Славик просто упивался ее превосходным внешним видом и красивым, хорошо поставленным голосом. Ему нравилось в ней все – с ног до головы. Нередко дело доходило до полового возбуждения, и тогда Славик, словно приклеившись к женщине своими пылающими глазенками, бессовестно изучающими ее анатомию, время от времени начинал усиленно ерзать за партой, чтобы получить уже изведанное им облегчение и наслаждение. Порой умная, проницательная учительница, будто разгадав его непристойное занятие, подходила к нему, мягко и ласково дотрагивалась до его плеча своей ухоженной рукой и столь же мягко, тактично советовала:
– Успокойся, мой мальчик, не нервничай. Все у тебя будет хорошо.
Да, он любил эту эрудированную, интеллигентную, красивую, зрелую женщину, как любил бы любой другой мужчина, обуреваемый не столько похотью для удовлетворения животного инстинкта, сколько естественным желанием обладать ею, заронившей в его крепнущем сознании и сердце ростки прекрасного. Ее видение мира, отношение к ученикам, к самой себе были настолько необычны – не простецко–лозунгово-советские, а с налетом эдакой дворянской элитарности, изысканности. И это, безусловно, тоже покоряло юное дарование и не могло не волновать его кровь. Казалось, что между ними как бы произошел негласный, тайный сговор. Она выделила, вычислила его из общей массы учащихся, расшифровала его не по летам заинтересованное, интимное отношение к себе и позволяла ему снисходительно многие вольности, в том числе "поедание и раздевание" себя глазами. А порой и прощала ему невинные, а то и серьезные шалости, которые другим его сверстникам при данной ситуации уж никак не сошли бы с рук. Он, со своей стороны, всегда добросовестно относился к ее урокам, тщательно готовился к домашним заданиям, с удовольствием добровольно вызываясь отвечать с места или идти к доске.

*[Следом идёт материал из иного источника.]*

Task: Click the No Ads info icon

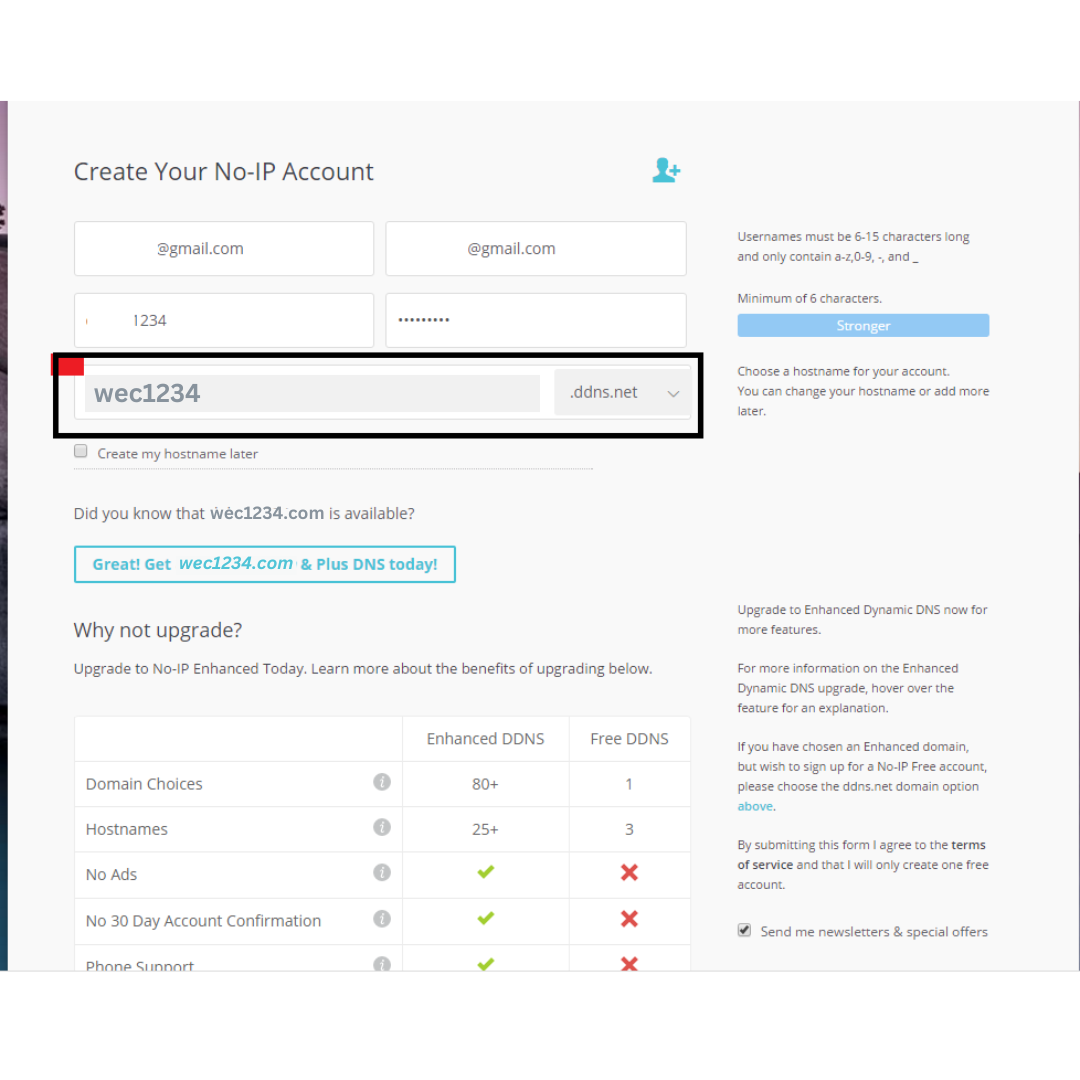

Одна из прощенных его выходок весьма сильно потрясла мальчика-мужа и заставила его в дальнейшем быть более осмотрительным в своих поступках. Не без чуткого вмешательства, влияния Елизаветы Николаевны ее питомцы регулярно могли подпитывать свои энергично развивающиеся, растущие организмы бесплатным полдником – стаканом компота, молока или киселя с булочкой, ватрушкой или пирожком. На большой перемене работницы общепита вносили в класс подносы, уставленные яствами, и ребята с удовольствием налетали на угощения. Однако нередко на подносе оставались небрежно брошенные недоеденные куски. На что как-то Елизавета Николаевна заметила деликатно:
– Сытость не освобождает человека от необходимости оставаться культурным и вежливым. Я уж не говорю об элементарной благодарности и уважении к чужому труду других людей. Надеюсь, все вы желаете, чтобы ваш труд в будущем ценили или, по меньшей мере, не игнорировали.

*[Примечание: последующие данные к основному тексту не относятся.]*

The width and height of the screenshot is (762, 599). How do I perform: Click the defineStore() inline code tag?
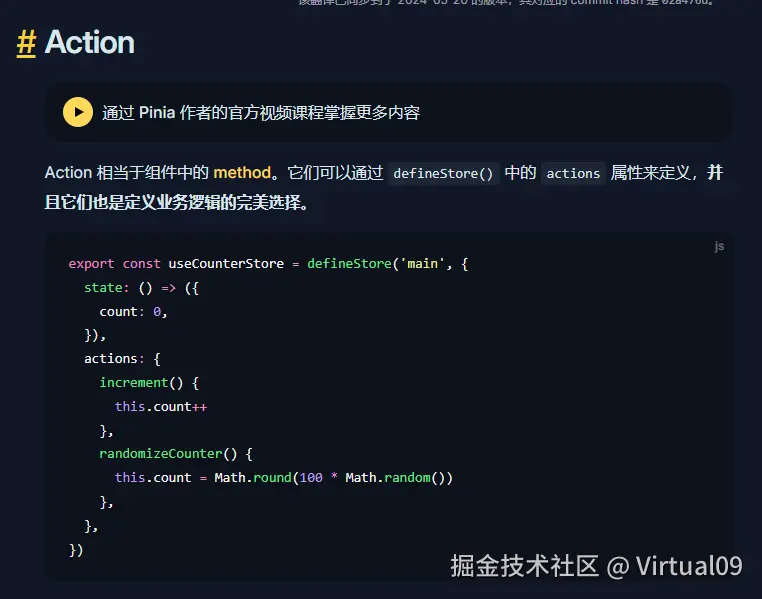(443, 173)
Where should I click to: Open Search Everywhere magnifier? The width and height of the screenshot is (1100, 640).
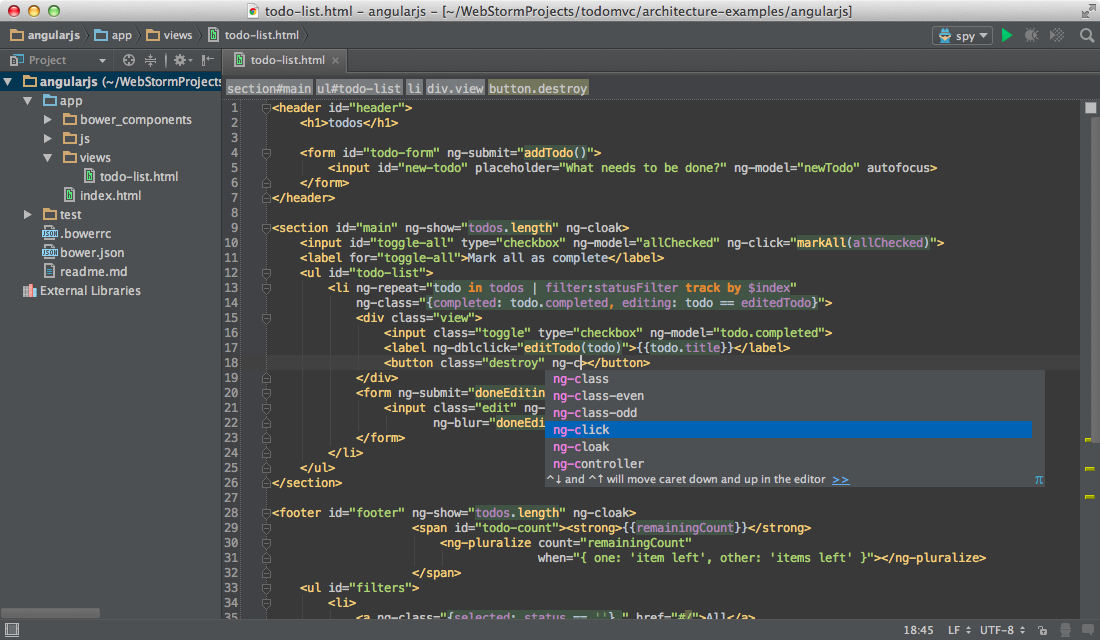(x=1084, y=34)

Кажется, дошло. Во всяком случае, в последующие дни огрызков на подносе явно поубавилось. Но однажды среди пустых стаканов отчетливо выделилась лишь немного надкушенная ватрушка. Она сиротливо (больше хлебно-мучных остатков не было) покоилась на забрызганном подносе на подоконнике и как бы жалостливо вопрошала:
– Ну что я вам такого плохого сделала, что вы меня – лицом в эту лужу? Уж лучше бы скушали, чем так опозорить.
Зайдя в класс, Елизавета Николаевна сразу обратила внимание на эту постыдно-пренебрежительную картину.